The Build Log
Often micro-optimizations like the above are less impactful than structural optimizations where you change the algorithm or approach. This was the case with Ninja’s build log.
One part of the Linux kernel build system tracks the commands used to generate outputs. Consider a motivating example: you compile an input foo.c into an output foo.o, and then change the build file such that it should be rebuilt with different compilation flags. For the build system to know that it needs to rebuild the output, it must either note that foo.o depends on the build files themselves (which, depending on the organization of the project, might mean that a change to the build files would cause the entire project to rebuild), or record the commands used to generate each output and compare them for each build.
The kernel (and consequently the Chrome Makefiles and Ninja) takes the latter approach. While building, Ninja writes out a build log that records the full commands used to generate each output.9 Then for each subsequent build, Ninja loads the previous build log and compares the new build’s commands to the build log’s commands to detect changes. This, like loading build files or path canonicalization, was another hot point in profiles.

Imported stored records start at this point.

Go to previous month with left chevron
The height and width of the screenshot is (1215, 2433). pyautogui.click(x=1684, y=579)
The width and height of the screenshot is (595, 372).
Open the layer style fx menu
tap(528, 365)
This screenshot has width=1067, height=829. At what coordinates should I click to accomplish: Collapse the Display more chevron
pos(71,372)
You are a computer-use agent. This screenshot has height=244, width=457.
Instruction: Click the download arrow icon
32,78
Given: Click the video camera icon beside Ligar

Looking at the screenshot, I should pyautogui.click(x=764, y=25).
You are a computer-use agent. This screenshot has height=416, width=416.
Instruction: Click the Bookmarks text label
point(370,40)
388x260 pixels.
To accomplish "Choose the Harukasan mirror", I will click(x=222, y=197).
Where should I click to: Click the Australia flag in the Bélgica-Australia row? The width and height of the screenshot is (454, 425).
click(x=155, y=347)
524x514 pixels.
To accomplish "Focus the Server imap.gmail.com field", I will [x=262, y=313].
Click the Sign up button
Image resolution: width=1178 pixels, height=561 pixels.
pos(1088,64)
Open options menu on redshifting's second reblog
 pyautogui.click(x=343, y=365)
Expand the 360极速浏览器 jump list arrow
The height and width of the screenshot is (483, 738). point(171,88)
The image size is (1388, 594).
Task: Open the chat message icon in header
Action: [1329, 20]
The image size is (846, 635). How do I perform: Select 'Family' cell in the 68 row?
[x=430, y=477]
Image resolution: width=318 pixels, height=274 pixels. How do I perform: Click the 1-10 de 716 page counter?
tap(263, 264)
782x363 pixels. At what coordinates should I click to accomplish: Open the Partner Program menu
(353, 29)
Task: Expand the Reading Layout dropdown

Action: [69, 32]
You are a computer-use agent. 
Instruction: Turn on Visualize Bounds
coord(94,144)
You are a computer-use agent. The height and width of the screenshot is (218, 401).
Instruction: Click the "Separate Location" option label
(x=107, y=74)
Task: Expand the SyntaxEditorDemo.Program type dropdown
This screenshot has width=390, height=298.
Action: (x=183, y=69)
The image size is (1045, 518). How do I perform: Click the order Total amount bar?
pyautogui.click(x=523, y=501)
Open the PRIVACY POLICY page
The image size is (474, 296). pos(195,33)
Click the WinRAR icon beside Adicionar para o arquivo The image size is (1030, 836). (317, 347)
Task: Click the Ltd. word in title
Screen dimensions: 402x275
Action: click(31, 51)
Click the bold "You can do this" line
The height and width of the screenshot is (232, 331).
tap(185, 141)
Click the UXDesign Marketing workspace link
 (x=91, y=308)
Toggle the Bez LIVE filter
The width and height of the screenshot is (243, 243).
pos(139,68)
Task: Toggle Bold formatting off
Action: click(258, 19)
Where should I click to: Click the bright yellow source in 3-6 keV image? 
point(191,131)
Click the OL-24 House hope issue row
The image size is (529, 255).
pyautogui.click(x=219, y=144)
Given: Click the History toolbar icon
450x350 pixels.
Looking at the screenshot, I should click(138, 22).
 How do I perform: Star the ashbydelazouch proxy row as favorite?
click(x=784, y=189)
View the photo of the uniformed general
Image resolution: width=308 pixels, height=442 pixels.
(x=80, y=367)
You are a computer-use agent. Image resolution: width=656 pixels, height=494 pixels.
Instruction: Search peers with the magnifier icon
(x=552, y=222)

After making a few smaller optimizations Nico Weber, a prolific contributor to Ninja, implemented a new format for the build log. Rather than recording commands, which are frequently very long and take a lot of time to parse, Ninja instead records a hash of the command. In subsequent builds, Ninja compares the hash of the command that is about to be run to the logged hash. If the two hashes differ, the output is out of date. This approach was very successful. Using hashes reduced the size of the build log dramatically–from 200 MB to less than 2 MB on Mac OS X–and made it over 20 times faster to load.